Technology debates are almost universally viewed as debates about products or standards. So does that mean wireless broadband is a battle between 3G and WiMAX or maybe between CSMA and GSM? Actually the future of wireless broadband is probably best expressed as the battle of the densities. And the most important tool in the wireless strategist's toolbox may be an old-fashioned compass to draw circles.
Any market geography has a really simple and interesting metric called 'demand density ' which is a measure of the average revenue per user (ARPU) available per unit of geographic area. You can visualize it as something measured in dollars per square mile or Euros per square kilometer but however it's measured it's the opportunity that can be accessed in a given geography. High demand density is a good thing; lots of money is on the table for the market planner.
Low demand density is clearly not good because it means a market area is unlikely to generate a lot of total revenue for the investment a service provider makes to serve it. Demand density tells us a lot about the overall economic quality of a market area. In fact differences in demand density explain why some countries (Japan and Korea for example) can offer customers 50 Mbps DSL or FTTH and why in the U.S. Verizon has one strategy (FTTH/FiOS) and AT&T has another (DSL/IPTV).
Demand density skips specific service requirements
One thing the raw number doesn't take into account is that every possible service doesn't draw on the total potential ARPU. For example if you decided to offer a customer something like the old ISDN service with 128 kbps of full-duplex data capacity it's pretty clear that high-definition (HD) video is not on the table as a revenue source. Most planners don't fall into that trap. But a surprising number fail to consider service-specific revenue opportunities when it comes to wireless and that can lead to a major problem down the road.
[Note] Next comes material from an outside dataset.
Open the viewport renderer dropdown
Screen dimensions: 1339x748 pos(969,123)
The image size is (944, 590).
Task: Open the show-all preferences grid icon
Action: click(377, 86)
The reason is a second kind of density -- bit density -- and how it relates to demand density. Any wireless broadband service tends to have a simple hub/circle topology.
The wireless cell is fed from a central antenna point by some wireline technology. From that point radio frequency (RF) access is projected in a roughly circular pattern for as many feet or kilometers as the particular technology allows. The circle you get by setting your compass to the service radius of the technology (we could use 10 20 or 40 miles for WiMAX for example) is the area we want to use to compare densities.Here's a simple example. If we assume a provider is going to stick a wireless antenna on a pole and use WiFi to reach a community of homes we could set our compass at 100 feet (being generous) and describe a circle around the pole.
Using high-school math the area of that circle is about 31 000 square feet which is about a thousandth of a square mile. If we draw that circle in an urban area it would intersect about 32 households. In the suburbs it would cover between one and five households and in rural areas there's about a 10% chance that it would hit any households at all. For any given assumption on ARPU at a household level it's pretty clear that WiFi in rural areas isn't a natural winner.